Cross-examined. Q. Is it usual for your shopmen to give a memorandum of this kind when no receipt is required? - A. If it is asked for. We have twelve men in our employ, but only two men regularly attend in the shop; Mr. Rowney and myself attend when we are

there; there was only a young man of the name of Phipps and the prisoner that attended in the shop at that time; the others do not know the prices of the articles; Mrs. Rowney balances the till, because I do not reside on the premises, and Mr. Rowney was at that time on a journey: letters, lamp oil, and a variety of other things are paid for out of the till; they should be put down in the book, and frequently they are. Mrs. Rowney balances the till every day when she is there in almost every instance; she has omitted it; the money is taken out of the till every Monday morning, and those little things are deducted.
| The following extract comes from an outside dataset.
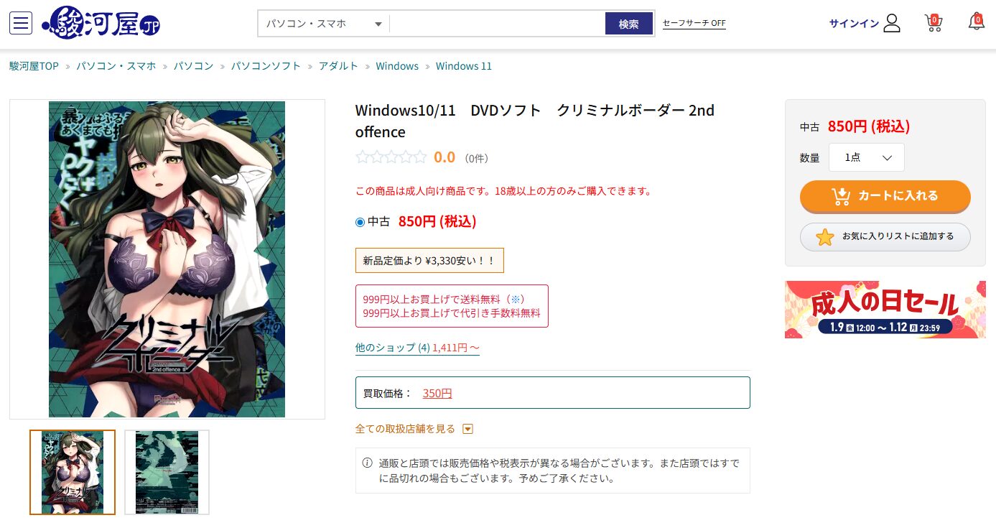Click the カートに入れる button
Screen dimensions: 996x528
[x=885, y=196]
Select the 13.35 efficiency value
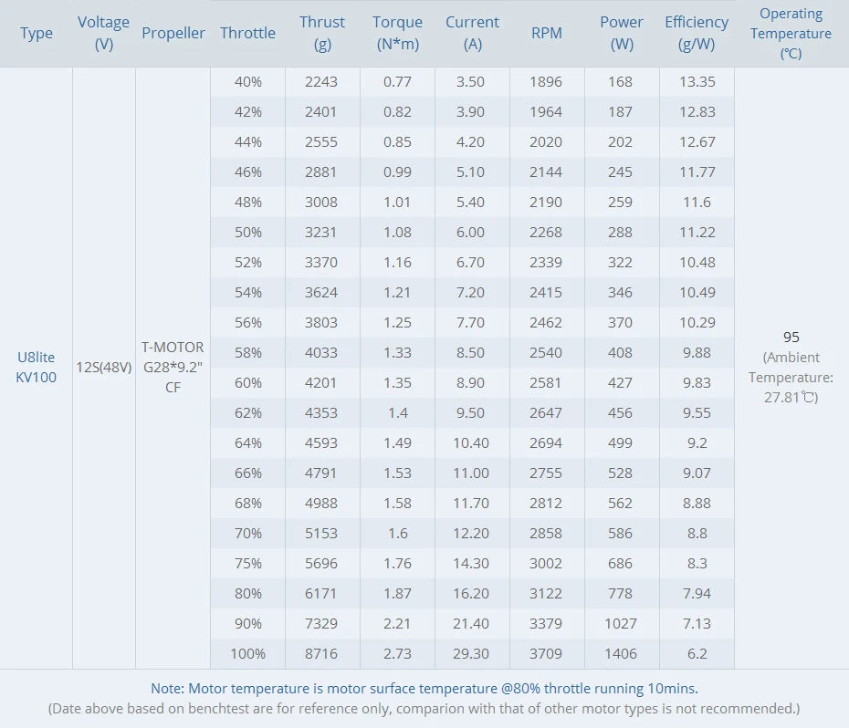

If there is no mistake; expenses may be paid out of the till without being put down - money has occasionally been borrowed from the till for the house, and a memorandum was then put into the till; such a thing as an omission may have been made - it has occurred that there has been more money in the till than was entered in the till-book; we sometimes take money in the shop, and do not put it down; I cannot account for more money being in the till than was put down, except from the confusion attending the establishment.

COURT. Q. How did you pay the prisoner? A. We paid him 100l. a-year, quarterly - the till is balanced every morning, ninety-nine times out of a hundred; it was his duty to put down the money he took - we are not in a very large way of business.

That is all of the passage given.